Create a "parameter interface" to the DFTB repulsive potential. 

Repulsive potentials are stored as splines towards the end of Slater-Koster (.skf) files.

Here, we optimize only the Zn-O and O-Zn repulsive potentials (which must be identical).

* Take electronic parameters and unchanged repulsive potentials (e.g. O-O.skf) from AMSHOME/atomicdata/DFTB/DFTB.org/znorg-0-1

* Define an analytical repulsive function. Here, we choose a tapered double exponential of the form $V^{\text{rep}}(r) = f^{\text{cut}}(r)\left[p_0\exp(-p_1r) + p_2\exp(-p_3r)\right]$, where $p_0, p_1, p_2, p_3$ are the parameters to be fitted, and $f^\text{cut}(r)$ is a smoothly decaying cutoff function decaying to 0 at $r = 5.67$ bohr.

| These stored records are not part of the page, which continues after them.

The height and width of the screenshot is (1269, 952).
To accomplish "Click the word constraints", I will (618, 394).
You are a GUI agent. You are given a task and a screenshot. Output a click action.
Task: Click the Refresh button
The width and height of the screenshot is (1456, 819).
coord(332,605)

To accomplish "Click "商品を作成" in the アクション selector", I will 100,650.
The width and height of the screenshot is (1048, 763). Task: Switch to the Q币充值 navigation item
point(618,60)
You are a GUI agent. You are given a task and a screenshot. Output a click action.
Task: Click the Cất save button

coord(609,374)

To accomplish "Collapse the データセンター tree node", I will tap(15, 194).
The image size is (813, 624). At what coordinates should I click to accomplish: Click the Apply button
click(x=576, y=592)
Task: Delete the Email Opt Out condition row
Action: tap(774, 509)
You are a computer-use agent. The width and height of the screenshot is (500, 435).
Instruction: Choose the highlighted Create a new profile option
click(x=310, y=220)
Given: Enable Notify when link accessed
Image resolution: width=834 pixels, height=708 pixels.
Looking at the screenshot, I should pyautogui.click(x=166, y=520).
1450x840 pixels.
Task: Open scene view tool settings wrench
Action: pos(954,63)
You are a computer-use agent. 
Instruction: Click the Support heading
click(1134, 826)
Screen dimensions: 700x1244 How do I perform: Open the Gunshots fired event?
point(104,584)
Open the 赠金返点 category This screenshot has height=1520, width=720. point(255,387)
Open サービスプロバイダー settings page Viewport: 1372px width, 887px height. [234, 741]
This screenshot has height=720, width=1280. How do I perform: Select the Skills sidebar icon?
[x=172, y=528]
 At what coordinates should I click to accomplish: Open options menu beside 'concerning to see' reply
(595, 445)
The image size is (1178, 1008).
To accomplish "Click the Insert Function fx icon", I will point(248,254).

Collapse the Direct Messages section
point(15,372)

* r_range specifies for which distances to write the repulsive potential, and spline parameters, to the new O-Zn.skf and Zn-O.skf files.

* Only optimize parameters for the O-Zn pair. Note: The Zn-O repulsive potential will be identical to the O-Zn one. When specifying active parameters for a DFTBSplineRepulsivePotentialParams, the elements must be ordered alphabetically.

* Define initial values and allowed ranges for the parameter values.

In [5]:
interface = DFTBSplineRepulsivePotentialParams(
    folder=opj(os.environ['AMSHOME'],'atomicdata', 'DFTB', 'DFTB.org', 'znorg-0-1'), 
    repulsive_function=TaperedDoubleExponential(cutoff=5.67), 
    r_range=np.arange(0., 5.87, 0.1), 
    other_settings=dftb_s
)
for p in interface:    
    p.is_active = p.name.startswith('O-Zn:')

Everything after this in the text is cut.